+++ RAW DATA
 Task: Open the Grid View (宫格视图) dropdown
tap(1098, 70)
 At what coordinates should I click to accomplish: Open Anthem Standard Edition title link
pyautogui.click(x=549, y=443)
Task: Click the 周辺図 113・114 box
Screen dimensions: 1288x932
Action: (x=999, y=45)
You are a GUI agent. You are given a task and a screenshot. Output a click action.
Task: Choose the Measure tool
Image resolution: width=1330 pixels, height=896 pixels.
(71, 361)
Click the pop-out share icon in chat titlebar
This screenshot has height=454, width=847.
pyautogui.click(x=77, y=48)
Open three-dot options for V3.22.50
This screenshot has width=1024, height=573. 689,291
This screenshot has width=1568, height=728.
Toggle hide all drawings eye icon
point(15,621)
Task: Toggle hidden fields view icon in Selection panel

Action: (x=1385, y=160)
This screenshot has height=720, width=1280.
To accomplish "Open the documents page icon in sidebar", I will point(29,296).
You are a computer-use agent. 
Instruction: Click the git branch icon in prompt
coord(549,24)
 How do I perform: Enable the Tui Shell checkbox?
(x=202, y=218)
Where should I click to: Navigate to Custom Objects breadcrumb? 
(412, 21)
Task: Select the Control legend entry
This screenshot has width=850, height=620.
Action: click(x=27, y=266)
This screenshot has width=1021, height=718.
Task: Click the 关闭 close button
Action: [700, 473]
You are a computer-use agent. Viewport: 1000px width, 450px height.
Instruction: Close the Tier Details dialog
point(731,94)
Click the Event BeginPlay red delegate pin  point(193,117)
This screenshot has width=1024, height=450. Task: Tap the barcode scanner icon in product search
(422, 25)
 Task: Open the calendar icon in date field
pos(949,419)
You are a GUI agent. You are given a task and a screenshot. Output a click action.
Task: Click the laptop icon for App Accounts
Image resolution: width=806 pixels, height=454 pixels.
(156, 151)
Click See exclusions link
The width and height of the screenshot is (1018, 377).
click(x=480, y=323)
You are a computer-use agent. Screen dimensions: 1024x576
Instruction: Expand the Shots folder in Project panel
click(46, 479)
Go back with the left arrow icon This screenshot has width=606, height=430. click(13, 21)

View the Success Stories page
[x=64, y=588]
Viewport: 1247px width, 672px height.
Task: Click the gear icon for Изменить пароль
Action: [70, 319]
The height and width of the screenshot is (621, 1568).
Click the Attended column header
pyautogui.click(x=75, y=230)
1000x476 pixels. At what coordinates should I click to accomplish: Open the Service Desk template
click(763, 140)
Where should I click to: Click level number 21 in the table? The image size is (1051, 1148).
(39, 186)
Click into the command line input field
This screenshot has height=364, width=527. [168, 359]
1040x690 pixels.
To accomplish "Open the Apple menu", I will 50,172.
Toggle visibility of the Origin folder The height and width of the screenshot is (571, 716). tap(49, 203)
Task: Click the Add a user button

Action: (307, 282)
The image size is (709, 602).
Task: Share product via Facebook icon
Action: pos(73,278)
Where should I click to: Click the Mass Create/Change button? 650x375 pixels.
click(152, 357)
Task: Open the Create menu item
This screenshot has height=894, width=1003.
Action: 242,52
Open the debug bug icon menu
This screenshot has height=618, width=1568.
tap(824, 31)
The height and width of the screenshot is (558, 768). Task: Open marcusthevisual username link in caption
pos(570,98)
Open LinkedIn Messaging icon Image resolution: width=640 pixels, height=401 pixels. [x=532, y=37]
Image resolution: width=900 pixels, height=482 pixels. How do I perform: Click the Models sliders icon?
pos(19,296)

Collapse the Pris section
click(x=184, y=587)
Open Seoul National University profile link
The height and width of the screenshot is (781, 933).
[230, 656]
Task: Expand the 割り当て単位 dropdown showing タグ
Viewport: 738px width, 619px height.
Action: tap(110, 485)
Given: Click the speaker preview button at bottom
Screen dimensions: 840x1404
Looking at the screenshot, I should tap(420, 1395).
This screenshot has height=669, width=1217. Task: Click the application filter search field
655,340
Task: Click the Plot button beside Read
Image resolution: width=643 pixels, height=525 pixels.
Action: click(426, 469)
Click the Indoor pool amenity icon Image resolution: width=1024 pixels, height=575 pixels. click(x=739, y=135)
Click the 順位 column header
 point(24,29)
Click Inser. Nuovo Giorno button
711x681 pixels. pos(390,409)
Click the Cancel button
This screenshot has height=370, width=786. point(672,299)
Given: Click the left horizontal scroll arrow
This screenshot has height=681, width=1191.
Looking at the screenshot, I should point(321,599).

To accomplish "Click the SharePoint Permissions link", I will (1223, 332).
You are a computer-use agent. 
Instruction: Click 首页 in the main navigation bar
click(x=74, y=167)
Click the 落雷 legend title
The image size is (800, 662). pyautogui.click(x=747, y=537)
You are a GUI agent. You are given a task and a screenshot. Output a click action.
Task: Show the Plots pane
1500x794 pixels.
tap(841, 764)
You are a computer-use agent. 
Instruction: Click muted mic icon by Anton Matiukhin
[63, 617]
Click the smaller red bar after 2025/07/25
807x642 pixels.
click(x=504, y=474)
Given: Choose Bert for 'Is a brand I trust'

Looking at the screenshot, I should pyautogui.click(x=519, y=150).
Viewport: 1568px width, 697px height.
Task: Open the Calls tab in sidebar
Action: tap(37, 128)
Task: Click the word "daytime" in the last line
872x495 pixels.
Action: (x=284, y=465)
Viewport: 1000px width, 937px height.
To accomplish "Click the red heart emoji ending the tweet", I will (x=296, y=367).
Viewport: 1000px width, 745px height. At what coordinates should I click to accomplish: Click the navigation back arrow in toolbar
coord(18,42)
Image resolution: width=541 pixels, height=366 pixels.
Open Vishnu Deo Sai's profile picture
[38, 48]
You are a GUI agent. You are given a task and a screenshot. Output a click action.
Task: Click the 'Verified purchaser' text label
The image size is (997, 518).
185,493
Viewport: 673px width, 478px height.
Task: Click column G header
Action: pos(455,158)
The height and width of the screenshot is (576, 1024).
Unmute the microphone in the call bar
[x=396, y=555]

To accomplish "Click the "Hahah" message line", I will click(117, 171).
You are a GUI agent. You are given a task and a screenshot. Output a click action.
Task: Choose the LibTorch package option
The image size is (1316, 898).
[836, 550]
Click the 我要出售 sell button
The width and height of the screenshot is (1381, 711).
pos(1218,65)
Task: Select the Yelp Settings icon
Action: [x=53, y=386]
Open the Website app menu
++++++
◆ BRIEF
Reproduce each record exactly as written above.

◆ YOUR SOLUTION
 Task: Open the Grid View (宫格视图) dropdown
tap(1098, 70)
 At what coordinates should I click to accomplish: Open Anthem Standard Edition title link
pyautogui.click(x=549, y=443)
Task: Click the 周辺図 113・114 box
Screen dimensions: 1288x932
Action: (x=999, y=45)
You are a GUI agent. You are given a task and a screenshot. Output a click action.
Task: Choose the Measure tool
Image resolution: width=1330 pixels, height=896 pixels.
(71, 361)
Click the pop-out share icon in chat titlebar
This screenshot has height=454, width=847.
pyautogui.click(x=77, y=48)
Open three-dot options for V3.22.50
This screenshot has width=1024, height=573. 689,291
This screenshot has width=1568, height=728.
Toggle hide all drawings eye icon
point(15,621)
Task: Toggle hidden fields view icon in Selection panel

Action: (x=1385, y=160)
This screenshot has height=720, width=1280.
To accomplish "Open the documents page icon in sidebar", I will point(29,296).
You are a computer-use agent. 
Instruction: Click the git branch icon in prompt
coord(549,24)
 How do I perform: Enable the Tui Shell checkbox?
(x=202, y=218)
Where should I click to: Navigate to Custom Objects breadcrumb? 
(412, 21)
Task: Select the Control legend entry
This screenshot has width=850, height=620.
Action: click(x=27, y=266)
This screenshot has width=1021, height=718.
Task: Click the 关闭 close button
Action: [700, 473]
You are a computer-use agent. Viewport: 1000px width, 450px height.
Instruction: Close the Tier Details dialog
point(731,94)
Click the Event BeginPlay red delegate pin  point(193,117)
This screenshot has width=1024, height=450. Task: Tap the barcode scanner icon in product search
(422, 25)
 Task: Open the calendar icon in date field
pos(949,419)
You are a GUI agent. You are given a task and a screenshot. Output a click action.
Task: Click the laptop icon for App Accounts
Image resolution: width=806 pixels, height=454 pixels.
(156, 151)
Click See exclusions link
The width and height of the screenshot is (1018, 377).
click(x=480, y=323)
You are a computer-use agent. Screen dimensions: 1024x576
Instruction: Expand the Shots folder in Project panel
click(46, 479)
Go back with the left arrow icon This screenshot has width=606, height=430. click(13, 21)

View the Success Stories page
[x=64, y=588]
Viewport: 1247px width, 672px height.
Task: Click the gear icon for Изменить пароль
Action: [70, 319]
The height and width of the screenshot is (621, 1568).
Click the Attended column header
pyautogui.click(x=75, y=230)
1000x476 pixels. At what coordinates should I click to accomplish: Open the Service Desk template
click(763, 140)
Where should I click to: Click level number 21 in the table? The image size is (1051, 1148).
(39, 186)
Click into the command line input field
This screenshot has height=364, width=527. [168, 359]
1040x690 pixels.
To accomplish "Open the Apple menu", I will 50,172.
Toggle visibility of the Origin folder The height and width of the screenshot is (571, 716). tap(49, 203)
Task: Click the Add a user button

Action: (307, 282)
The image size is (709, 602).
Task: Share product via Facebook icon
Action: pos(73,278)
Where should I click to: Click the Mass Create/Change button? 650x375 pixels.
click(152, 357)
Task: Open the Create menu item
This screenshot has height=894, width=1003.
Action: 242,52
Open the debug bug icon menu
This screenshot has height=618, width=1568.
tap(824, 31)
The height and width of the screenshot is (558, 768). Task: Open marcusthevisual username link in caption
pos(570,98)
Open LinkedIn Messaging icon Image resolution: width=640 pixels, height=401 pixels. [x=532, y=37]
Image resolution: width=900 pixels, height=482 pixels. How do I perform: Click the Models sliders icon?
pos(19,296)

Collapse the Pris section
click(x=184, y=587)
Open Seoul National University profile link
The height and width of the screenshot is (781, 933).
[230, 656]
Task: Expand the 割り当て単位 dropdown showing タグ
Viewport: 738px width, 619px height.
Action: tap(110, 485)
Given: Click the speaker preview button at bottom
Screen dimensions: 840x1404
Looking at the screenshot, I should tap(420, 1395).
This screenshot has height=669, width=1217. Task: Click the application filter search field
655,340
Task: Click the Plot button beside Read
Image resolution: width=643 pixels, height=525 pixels.
Action: click(426, 469)
Click the Indoor pool amenity icon Image resolution: width=1024 pixels, height=575 pixels. click(x=739, y=135)
Click the 順位 column header
 point(24,29)
Click Inser. Nuovo Giorno button
711x681 pixels. pos(390,409)
Click the Cancel button
This screenshot has height=370, width=786. point(672,299)
Given: Click the left horizontal scroll arrow
This screenshot has height=681, width=1191.
Looking at the screenshot, I should point(321,599).

To accomplish "Click the SharePoint Permissions link", I will (1223, 332).
You are a computer-use agent. 
Instruction: Click 首页 in the main navigation bar
click(x=74, y=167)
Click the 落雷 legend title
The image size is (800, 662). pyautogui.click(x=747, y=537)
You are a GUI agent. You are given a task and a screenshot. Output a click action.
Task: Show the Plots pane
1500x794 pixels.
tap(841, 764)
You are a computer-use agent. 
Instruction: Click muted mic icon by Anton Matiukhin
[63, 617]
Click the smaller red bar after 2025/07/25
807x642 pixels.
click(x=504, y=474)
Given: Choose Bert for 'Is a brand I trust'

Looking at the screenshot, I should pyautogui.click(x=519, y=150).
Viewport: 1568px width, 697px height.
Task: Open the Calls tab in sidebar
Action: tap(37, 128)
Task: Click the word "daytime" in the last line
872x495 pixels.
Action: (x=284, y=465)
Viewport: 1000px width, 937px height.
To accomplish "Click the red heart emoji ending the tweet", I will (x=296, y=367).
Viewport: 1000px width, 745px height. At what coordinates should I click to accomplish: Click the navigation back arrow in toolbar
coord(18,42)
Image resolution: width=541 pixels, height=366 pixels.
Open Vishnu Deo Sai's profile picture
[38, 48]
You are a GUI agent. You are given a task and a screenshot. Output a click action.
Task: Click the 'Verified purchaser' text label
The image size is (997, 518).
185,493
Viewport: 673px width, 478px height.
Task: Click column G header
Action: pos(455,158)
The height and width of the screenshot is (576, 1024).
Unmute the microphone in the call bar
[x=396, y=555]

To accomplish "Click the "Hahah" message line", I will click(117, 171).
You are a GUI agent. You are given a task and a screenshot. Output a click action.
Task: Choose the LibTorch package option
The image size is (1316, 898).
[836, 550]
Click the 我要出售 sell button
The width and height of the screenshot is (1381, 711).
pos(1218,65)
Task: Select the Yelp Settings icon
Action: [x=53, y=386]
Open the Website app menu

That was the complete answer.